* [TASK INSTRUCTIONS]:
Every line containing the word "computer" is to be copied from the data below.

* [SUPPLIED MATERIAL]:
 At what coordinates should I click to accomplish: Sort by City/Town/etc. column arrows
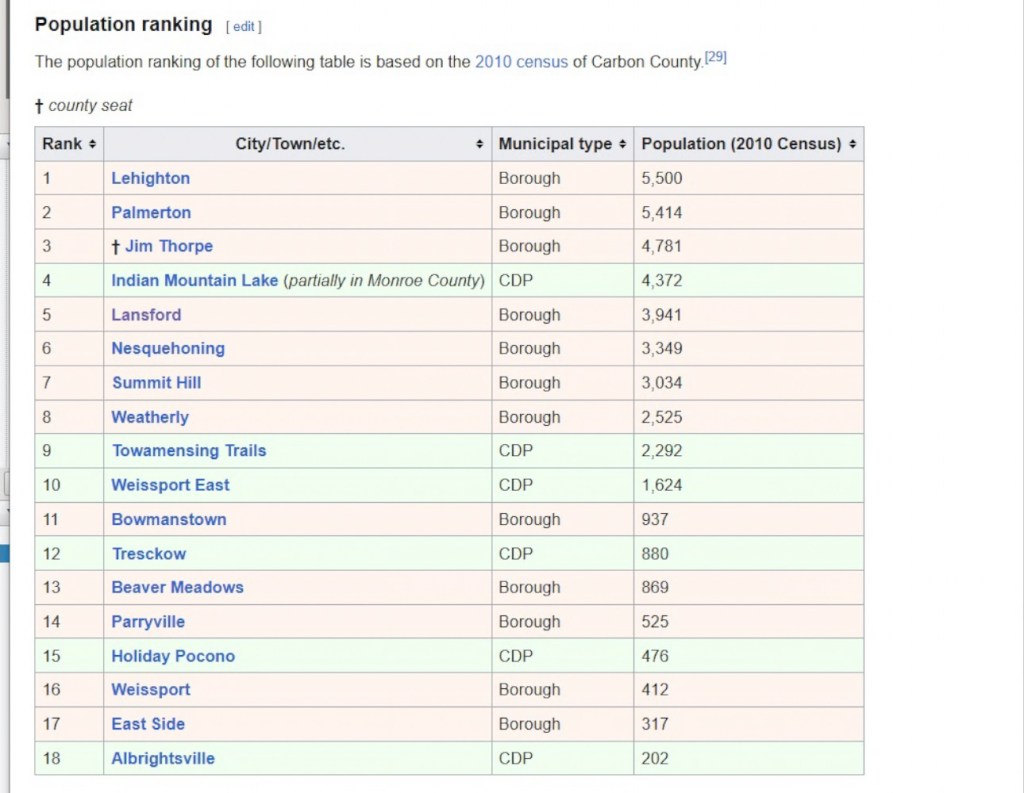pyautogui.click(x=481, y=144)
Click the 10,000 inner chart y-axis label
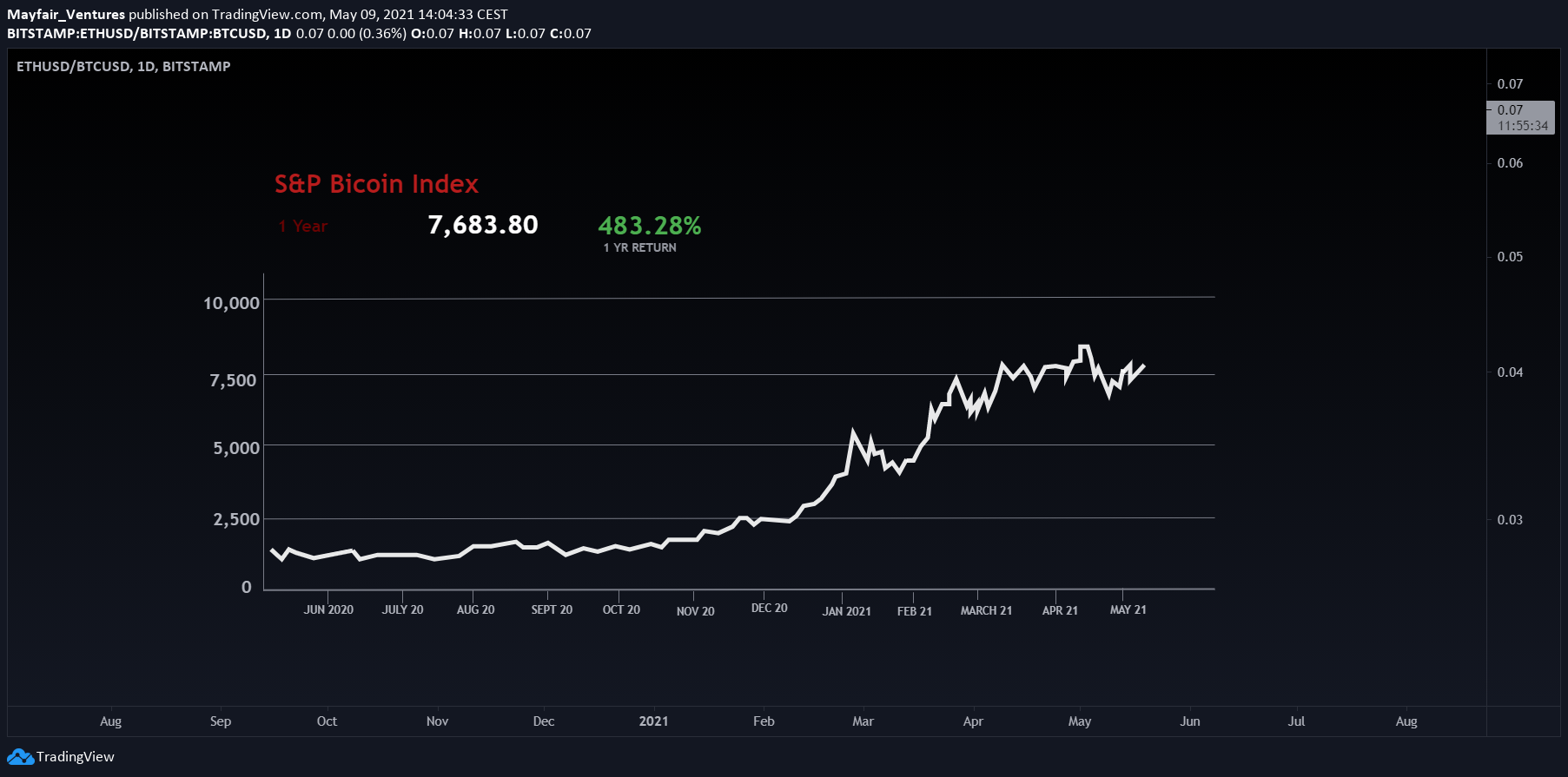The width and height of the screenshot is (1568, 777). click(x=231, y=303)
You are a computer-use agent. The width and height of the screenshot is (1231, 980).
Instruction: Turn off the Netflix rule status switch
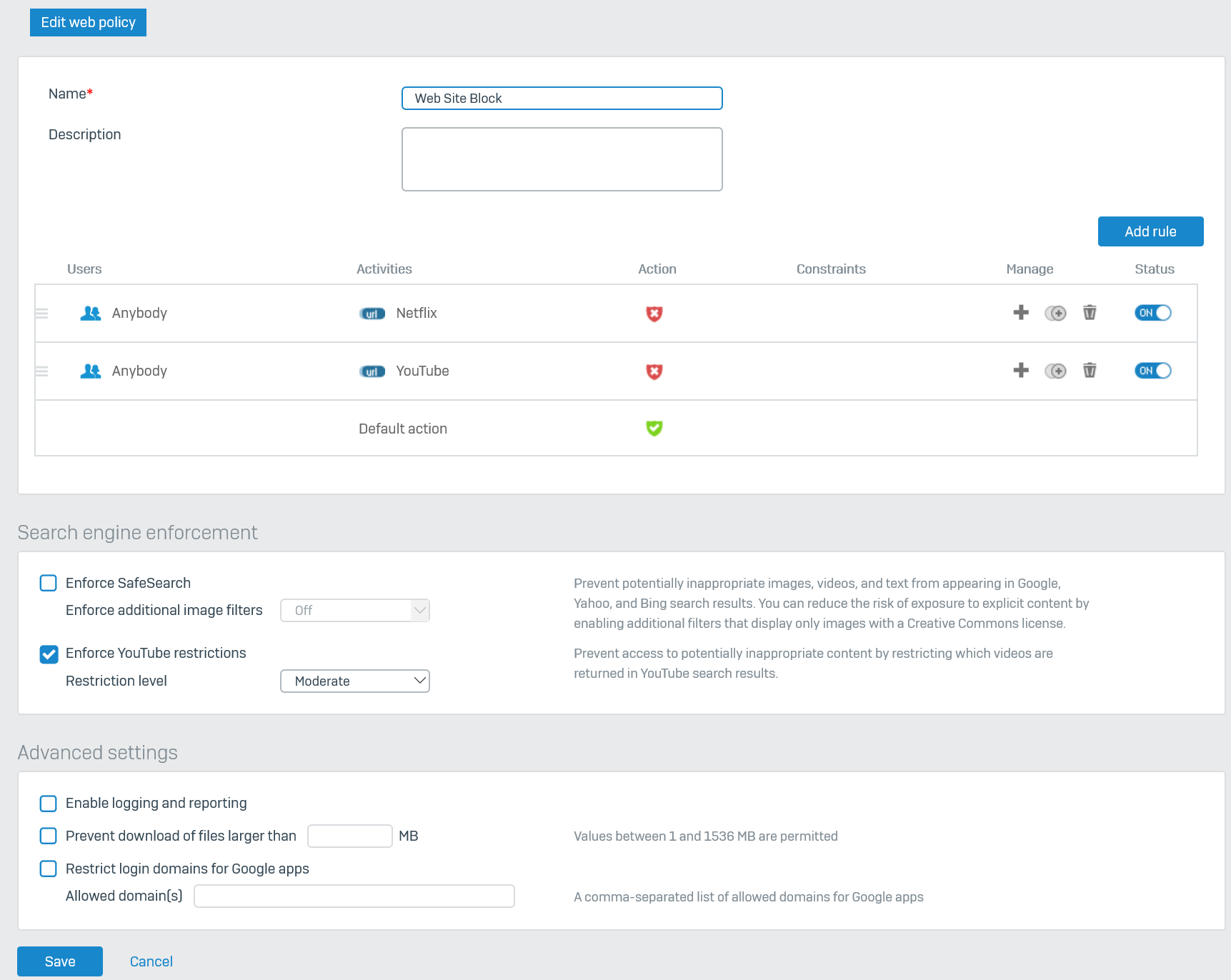coord(1152,313)

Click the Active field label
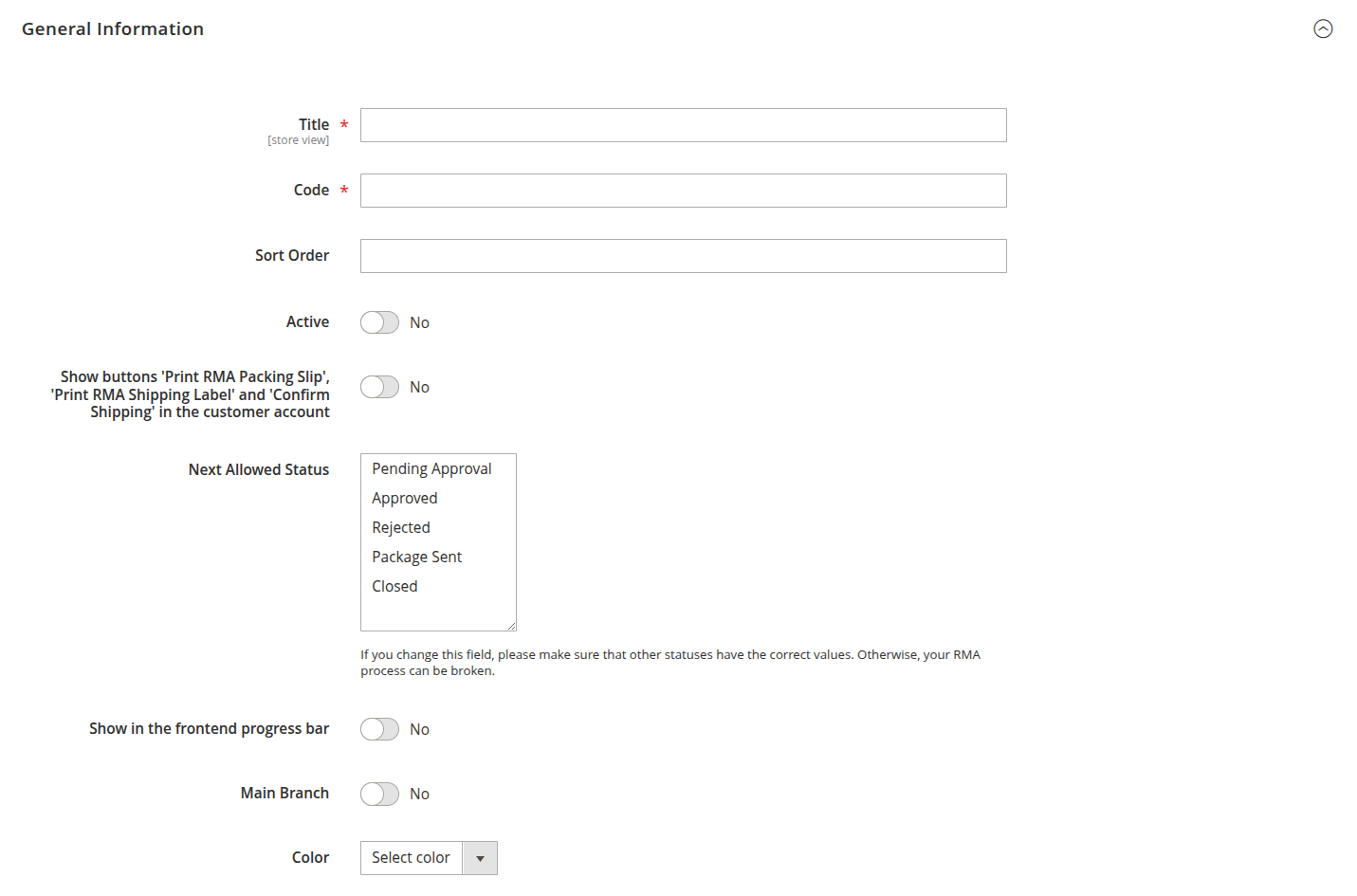pos(307,322)
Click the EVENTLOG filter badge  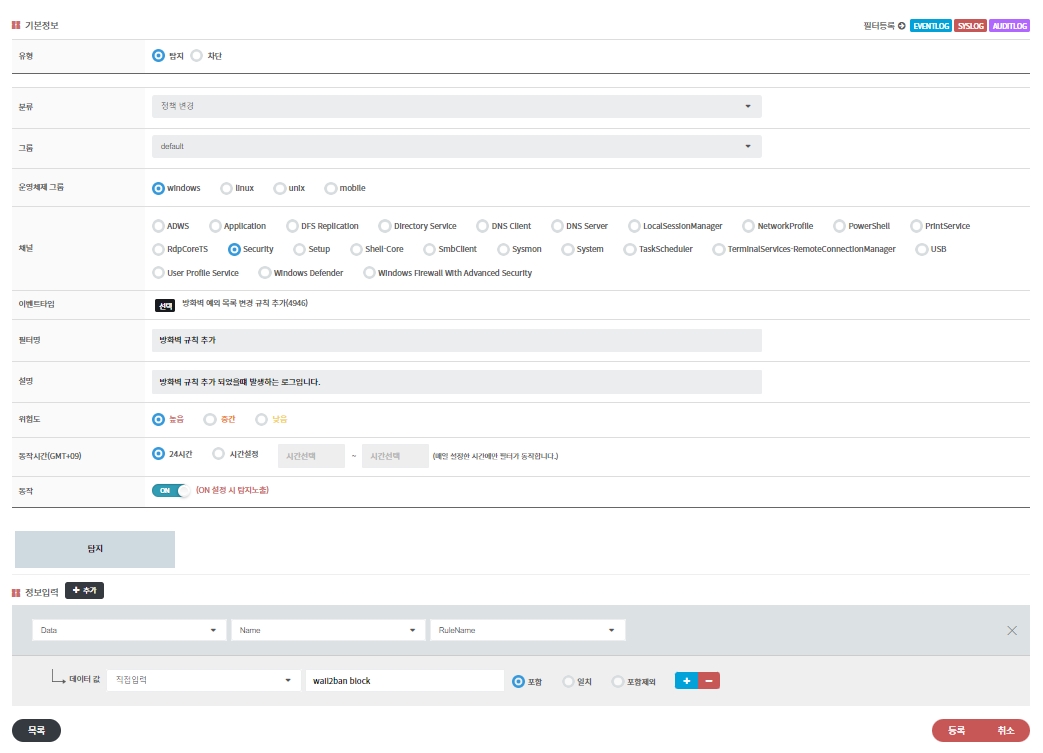[x=930, y=26]
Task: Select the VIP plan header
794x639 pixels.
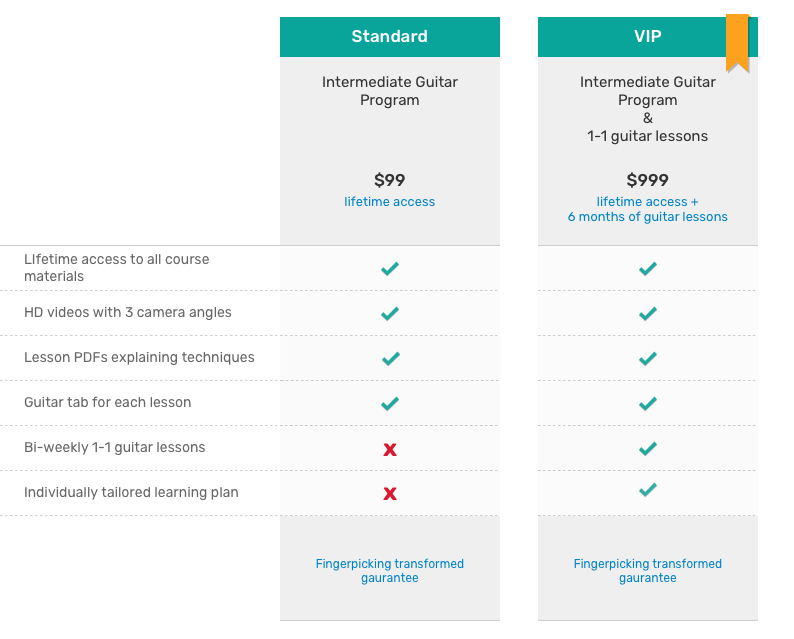Action: click(648, 36)
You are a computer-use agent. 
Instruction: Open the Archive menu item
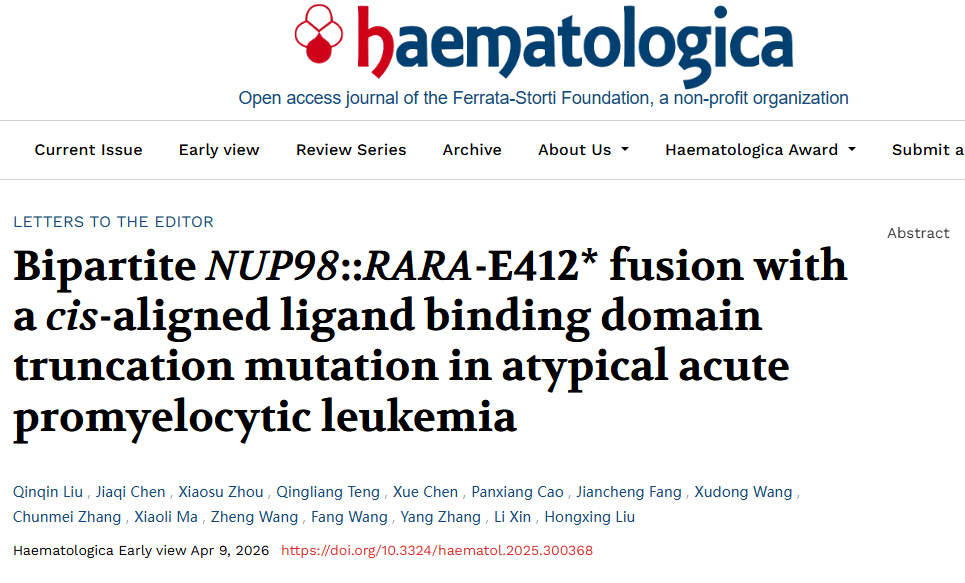click(x=472, y=150)
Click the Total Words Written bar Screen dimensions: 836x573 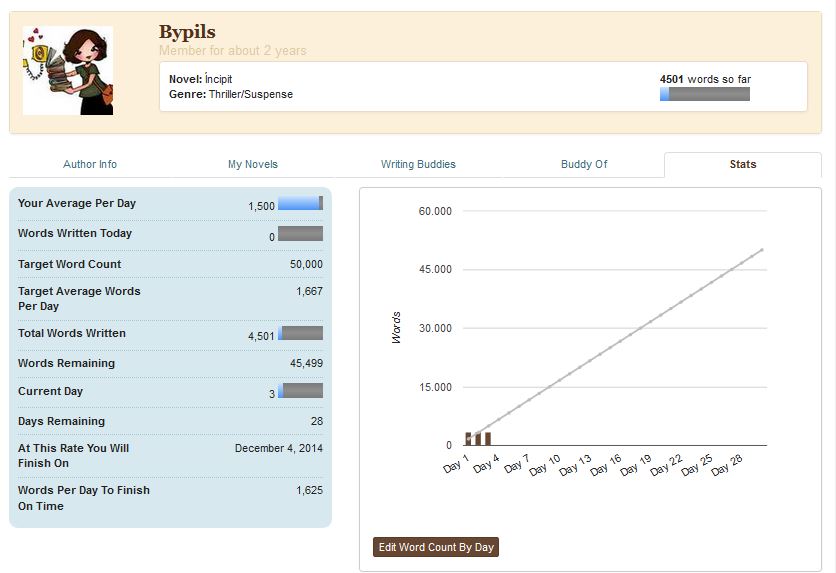(x=300, y=333)
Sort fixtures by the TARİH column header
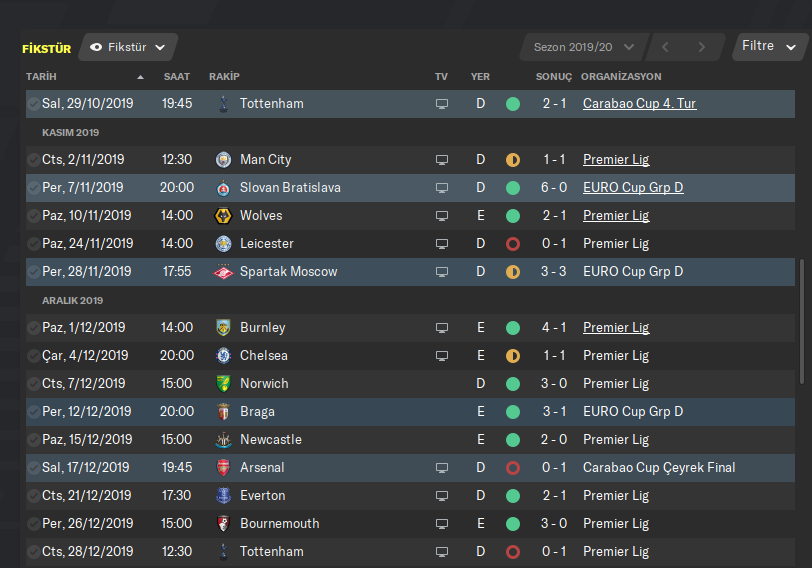Image resolution: width=812 pixels, height=568 pixels. coord(42,77)
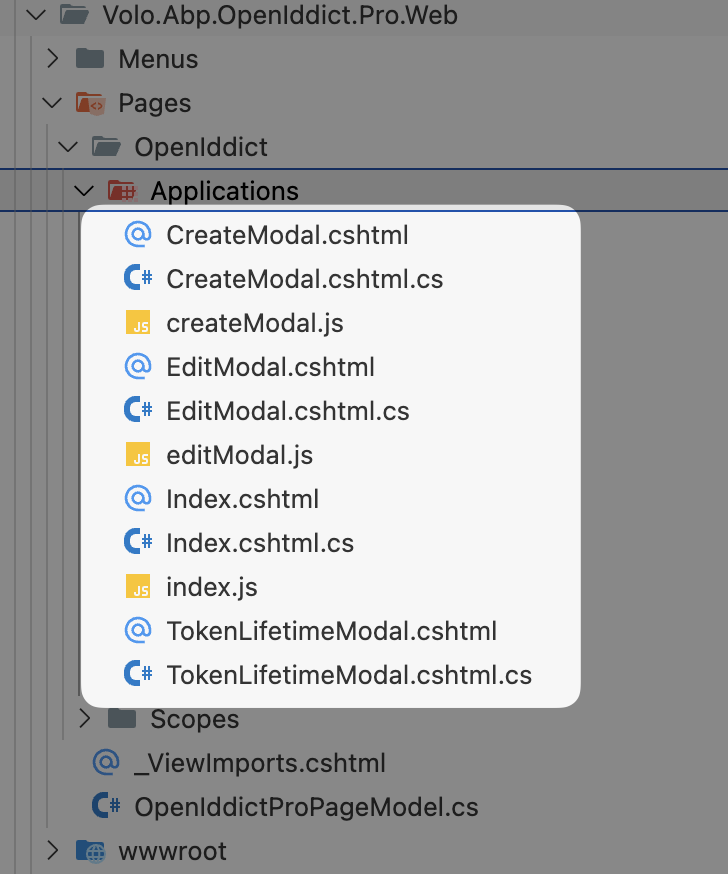Click the JS icon beside index.js
Image resolution: width=728 pixels, height=874 pixels.
point(137,587)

* [YOUR SOLUTION]:
You are a computer-use agent. The width and height of the screenshot is (1231, 980).
You are a computer-use agent. 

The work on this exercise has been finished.